Task >> Where does the string "pixels" occur in the entries below? Copy every line where it does.

Saved entries >>
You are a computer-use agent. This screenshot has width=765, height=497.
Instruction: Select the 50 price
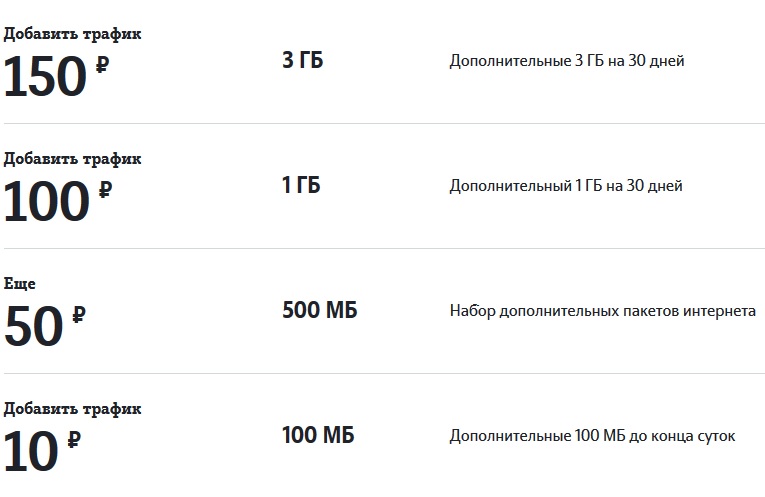[x=34, y=325]
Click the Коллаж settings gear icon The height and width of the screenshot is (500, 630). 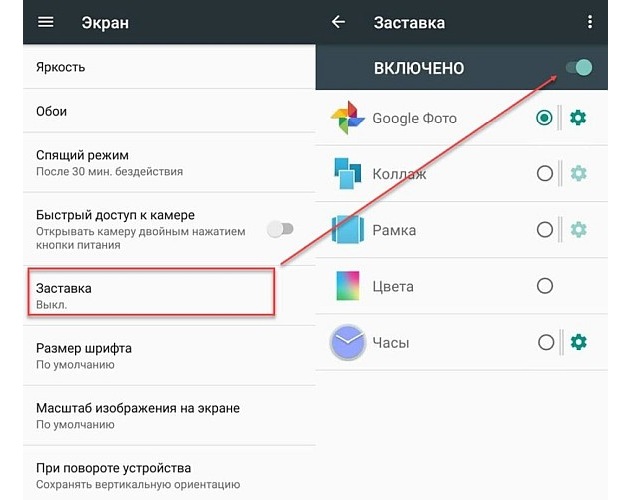tap(578, 174)
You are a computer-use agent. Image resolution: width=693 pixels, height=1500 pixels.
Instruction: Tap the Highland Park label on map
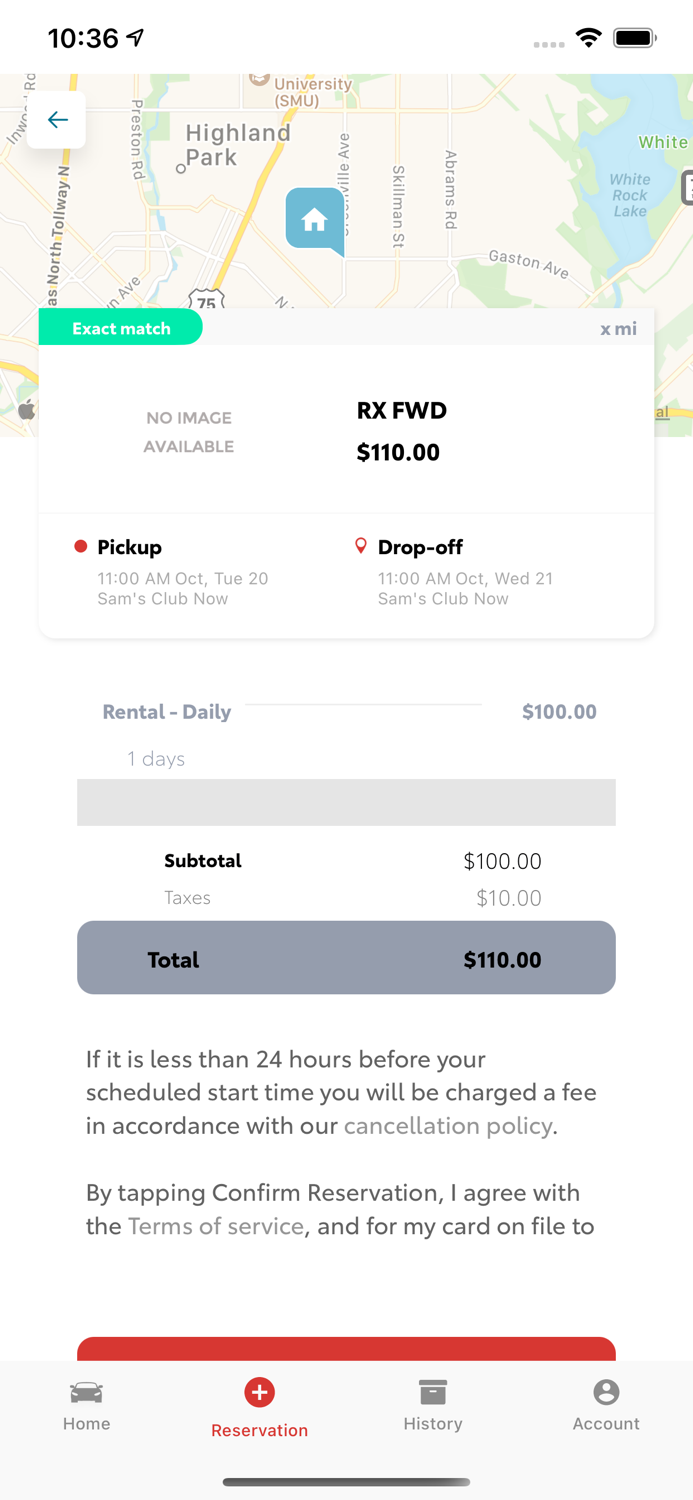pos(237,145)
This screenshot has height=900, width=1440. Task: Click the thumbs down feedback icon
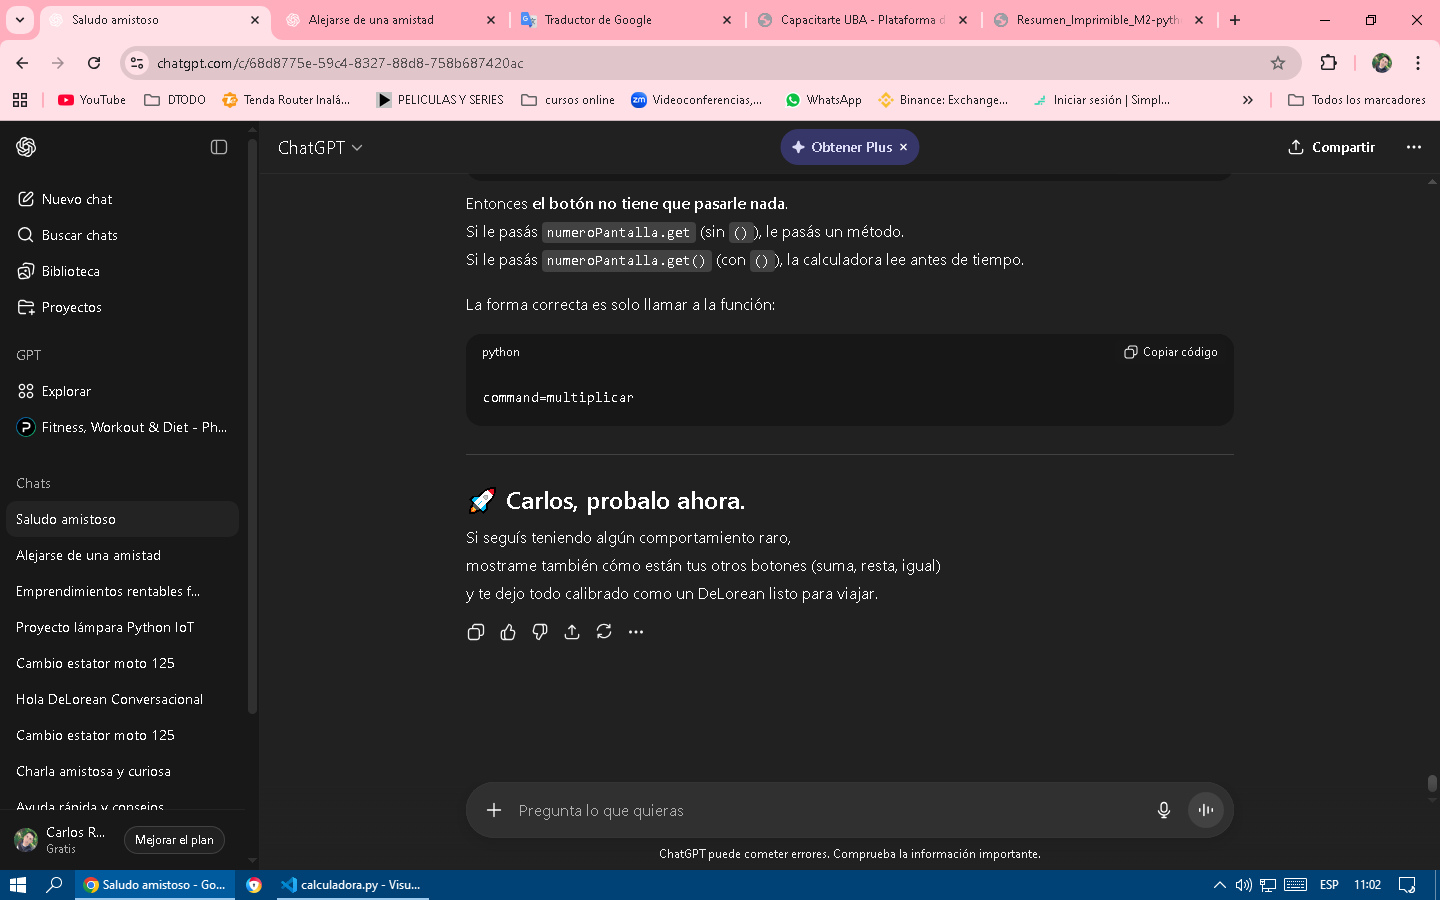click(x=540, y=632)
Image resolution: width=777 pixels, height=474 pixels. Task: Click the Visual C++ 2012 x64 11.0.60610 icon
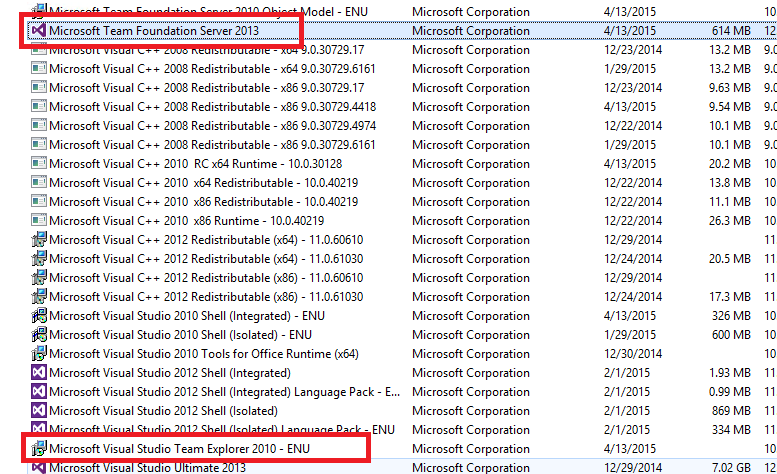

Answer to this exercise >>
You are a computer-use agent. Image resolution: width=693 pixels, height=1500 pixels.
Image resolution: width=777 pixels, height=474 pixels. Task: Click the Visual C++ 2012 x64 11.0.60610 icon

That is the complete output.